Monitoring as code is emerging as a vital and sophisticated part of the cloud operations management mix. This goes beyond the automated installation of monitoring agents and plugins. At its best, monitoring as code significantly improves observability as well as automating diagnosis, alerts and incident management. It can also bring automation to the remediation of performance issues.
Back in 2020 we became Datadog’s first UK-based Gold MSP Partner. Since then, we’ve continually evolved the way we leverage this monitoring as a service capability. Today, Datadog plays a central role in our cloud managed services work. It enables us to differentiate between real problems and background noise, then mitigate potentially serious issues before they escalate.
Increasingly, we’re taking this to the next level using Terraform to manage Datadog resources on an ‘as code’ basis. As part of this, we develop monitoring as code templates which can be adapted according to customer need.
So, what are the benefits of working in this way?
Templated ‘as code’ integrations boost efficiency and effectiveness of cloud monitoring
Writing our own Datadog integrations using Terraform allows us to tailor data monitoring, management and retrieval more precisely. By templating these integrations, we can onboard new managed services customers quickly, enhancing their operational maturity. This means customers benefit from sophisticated, automated monitoring even if they’re at an early stage of cloud adoption. Effective monitoring underpins effective performance, stability and security, so it all adds up to a better overall cloud experience.
Read on to see some of the code we use to manage resource deployment within our customers’ Datadog accounts.
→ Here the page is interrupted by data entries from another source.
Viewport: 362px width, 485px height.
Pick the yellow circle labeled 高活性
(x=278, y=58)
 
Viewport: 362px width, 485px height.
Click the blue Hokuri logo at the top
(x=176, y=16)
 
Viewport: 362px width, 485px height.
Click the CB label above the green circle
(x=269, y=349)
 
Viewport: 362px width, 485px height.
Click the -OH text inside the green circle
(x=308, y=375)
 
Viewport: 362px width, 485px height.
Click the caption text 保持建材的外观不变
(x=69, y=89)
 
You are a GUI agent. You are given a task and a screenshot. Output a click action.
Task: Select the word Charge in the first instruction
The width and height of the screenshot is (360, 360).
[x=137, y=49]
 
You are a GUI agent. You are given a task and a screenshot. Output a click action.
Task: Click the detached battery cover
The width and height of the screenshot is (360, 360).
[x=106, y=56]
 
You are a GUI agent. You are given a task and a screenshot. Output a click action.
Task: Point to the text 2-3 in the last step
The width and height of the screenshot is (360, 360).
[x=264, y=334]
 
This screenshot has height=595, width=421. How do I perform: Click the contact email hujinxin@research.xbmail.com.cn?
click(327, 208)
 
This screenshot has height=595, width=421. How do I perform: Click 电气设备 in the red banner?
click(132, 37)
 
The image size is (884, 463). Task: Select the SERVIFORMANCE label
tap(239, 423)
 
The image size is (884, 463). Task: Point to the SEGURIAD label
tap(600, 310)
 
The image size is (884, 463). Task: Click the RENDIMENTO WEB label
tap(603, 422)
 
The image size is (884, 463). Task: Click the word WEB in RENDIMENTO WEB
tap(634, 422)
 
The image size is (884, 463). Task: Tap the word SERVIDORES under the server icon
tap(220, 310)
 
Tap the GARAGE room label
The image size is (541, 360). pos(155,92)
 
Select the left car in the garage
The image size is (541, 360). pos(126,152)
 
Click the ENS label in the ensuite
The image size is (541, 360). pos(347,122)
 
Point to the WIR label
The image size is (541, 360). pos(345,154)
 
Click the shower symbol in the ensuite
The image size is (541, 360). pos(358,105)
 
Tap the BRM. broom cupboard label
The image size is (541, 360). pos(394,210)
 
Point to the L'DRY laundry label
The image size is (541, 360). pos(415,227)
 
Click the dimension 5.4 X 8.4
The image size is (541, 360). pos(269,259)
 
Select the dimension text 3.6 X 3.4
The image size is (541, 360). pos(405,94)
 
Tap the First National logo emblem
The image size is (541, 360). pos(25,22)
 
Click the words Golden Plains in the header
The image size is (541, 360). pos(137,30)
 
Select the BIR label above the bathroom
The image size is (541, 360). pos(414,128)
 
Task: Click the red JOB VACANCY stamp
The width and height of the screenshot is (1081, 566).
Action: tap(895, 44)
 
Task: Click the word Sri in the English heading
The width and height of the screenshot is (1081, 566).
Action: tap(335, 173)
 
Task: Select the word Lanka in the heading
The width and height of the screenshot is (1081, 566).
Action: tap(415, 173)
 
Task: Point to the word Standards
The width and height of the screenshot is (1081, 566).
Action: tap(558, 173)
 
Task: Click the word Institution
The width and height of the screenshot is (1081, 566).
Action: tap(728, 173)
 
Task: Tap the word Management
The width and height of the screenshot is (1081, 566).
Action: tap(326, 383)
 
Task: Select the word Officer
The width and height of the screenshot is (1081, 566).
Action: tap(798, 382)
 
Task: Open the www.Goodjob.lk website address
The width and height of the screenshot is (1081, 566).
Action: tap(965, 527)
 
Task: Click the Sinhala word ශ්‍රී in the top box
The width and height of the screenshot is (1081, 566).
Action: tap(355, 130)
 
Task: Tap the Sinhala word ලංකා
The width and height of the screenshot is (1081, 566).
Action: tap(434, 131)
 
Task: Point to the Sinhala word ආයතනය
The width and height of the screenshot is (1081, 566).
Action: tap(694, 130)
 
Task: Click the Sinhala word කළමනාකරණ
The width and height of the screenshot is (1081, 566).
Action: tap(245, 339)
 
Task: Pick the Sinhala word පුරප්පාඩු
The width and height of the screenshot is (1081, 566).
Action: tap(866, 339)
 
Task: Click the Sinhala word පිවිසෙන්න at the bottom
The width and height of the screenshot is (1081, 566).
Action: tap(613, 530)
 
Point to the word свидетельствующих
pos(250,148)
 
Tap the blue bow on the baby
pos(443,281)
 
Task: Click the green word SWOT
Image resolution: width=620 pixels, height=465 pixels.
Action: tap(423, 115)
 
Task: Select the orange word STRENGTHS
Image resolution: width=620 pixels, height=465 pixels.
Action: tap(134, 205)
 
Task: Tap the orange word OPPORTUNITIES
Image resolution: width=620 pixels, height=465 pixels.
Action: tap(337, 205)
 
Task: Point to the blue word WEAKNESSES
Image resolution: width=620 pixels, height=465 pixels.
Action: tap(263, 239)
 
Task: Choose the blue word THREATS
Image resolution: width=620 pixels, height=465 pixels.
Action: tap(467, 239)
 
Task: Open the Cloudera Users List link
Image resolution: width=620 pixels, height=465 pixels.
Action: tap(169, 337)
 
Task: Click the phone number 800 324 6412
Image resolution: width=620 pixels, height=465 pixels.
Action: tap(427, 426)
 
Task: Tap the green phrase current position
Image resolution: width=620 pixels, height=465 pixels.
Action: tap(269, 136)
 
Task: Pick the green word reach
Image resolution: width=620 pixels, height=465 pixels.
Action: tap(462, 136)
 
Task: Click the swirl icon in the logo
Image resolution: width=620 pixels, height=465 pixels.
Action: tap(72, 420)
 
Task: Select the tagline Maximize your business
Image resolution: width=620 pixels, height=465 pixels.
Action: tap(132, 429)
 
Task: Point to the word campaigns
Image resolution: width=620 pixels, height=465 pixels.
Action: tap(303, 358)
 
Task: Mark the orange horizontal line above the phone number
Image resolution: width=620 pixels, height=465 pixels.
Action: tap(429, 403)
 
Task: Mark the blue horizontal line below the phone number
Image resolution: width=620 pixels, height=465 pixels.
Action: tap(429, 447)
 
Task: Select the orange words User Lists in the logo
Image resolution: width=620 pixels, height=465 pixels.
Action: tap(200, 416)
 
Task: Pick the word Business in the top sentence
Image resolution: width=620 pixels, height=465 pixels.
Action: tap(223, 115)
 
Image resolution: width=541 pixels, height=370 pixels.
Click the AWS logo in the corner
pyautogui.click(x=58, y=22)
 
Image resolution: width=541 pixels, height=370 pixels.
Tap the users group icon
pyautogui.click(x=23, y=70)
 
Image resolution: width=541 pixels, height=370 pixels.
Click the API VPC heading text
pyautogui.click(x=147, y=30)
Re-usable customer templates
The below screengrab shows how we adapt templated Datadog integrations using Terraform during customer onboarding.
Configurations are customised according to each monitored technology, from load balancers to cloud databases to container orchestration. This structure means we can easily allow overrides in line with different cloud environments and the requirements of individual customers. Naturally, all templates adhere to ISO 27001 controls for information security management, and we have audit trails for transparency and traceability.
Introducing ‘variables’ to the template enables it to be adapted to specific customer needs.
We might use this to leverage Datadog’s composite alerts tool, where alerts are triggered by a combination of customer-specific symptoms that typically preclude a major issue such as an outage.
This approach avoids alert storms and reduces false positives. For instance, we might set the integration up to ignore an alert that we’d usually respond to, depending on whether it is triggered within a similar timeframe to a separate but related event. Typical events that this could apply to include a spike in URL endpoint latency, failover to a maintenance page due to health check failure or higher than normal resource consumption.
Any of these situations might arise at the same time as a pipeline notification for a new release being deployed to the monitored environment. Muting all the monitors would be like taking a sledgehammer to crack a nut; but unnecessary escalation wastes engineering time. Instead, we can factor in additional conditions – such as changing thresholds or ignoring specific events – when evaluating the metrics to determine whether intervention is necessary.
In the below screengrab, we’ve created various alerts across production and non-production environments. These provide valuable real-time insights of the cloud estate, enabling engineering workloads to be optimised to deliver continual improvement.
Our templates are segmented into Terraform modules which relate to the technologies of different cloud providers. So, in the below example, you can see modules for monitoring various AWS technologies such as Amazon API Gateway, the CloudFront content delivery network and the serverless compute service AWS Lambda.
We create independent profiles for each customer, incorporating whichever modules are relevant. The modules are nested, so if Datadog changes the functionality of its service for a given technology, we amend the code in the central template to update all customer profiles. Another advantage of modularising the codebase in this way is that it allows for robust change controls. We can rollback changes quickly if needed, as well as using a peer review process to sanity check and approve changes before deployment to production.
Continuous evaluation and evolution
Effective monitoring is the cornerstone of cloud operations best practice, and Datadog is an excellent tool for monitoring complex infrastructures. Combining this with Terraform raises the bar even further, advancing operational maturity. All of this plays a central role in the ongoing improvement of cloud infrastructures and the avoidance of unplanned downtime.
It’s important to note that Datadog itself is evolving at pace. New features, add-ons and updates are being released all the time. To keep on top of these changes we run an ongoing Datadog Hackathon where our engineers explore new releases. We have a rolling backlog of tickets to trial and test new updates. Learnings are added to an InnerSource repository along with information on how to get the most from each new release and scenarios where it might add value. More on this to follow in a future post!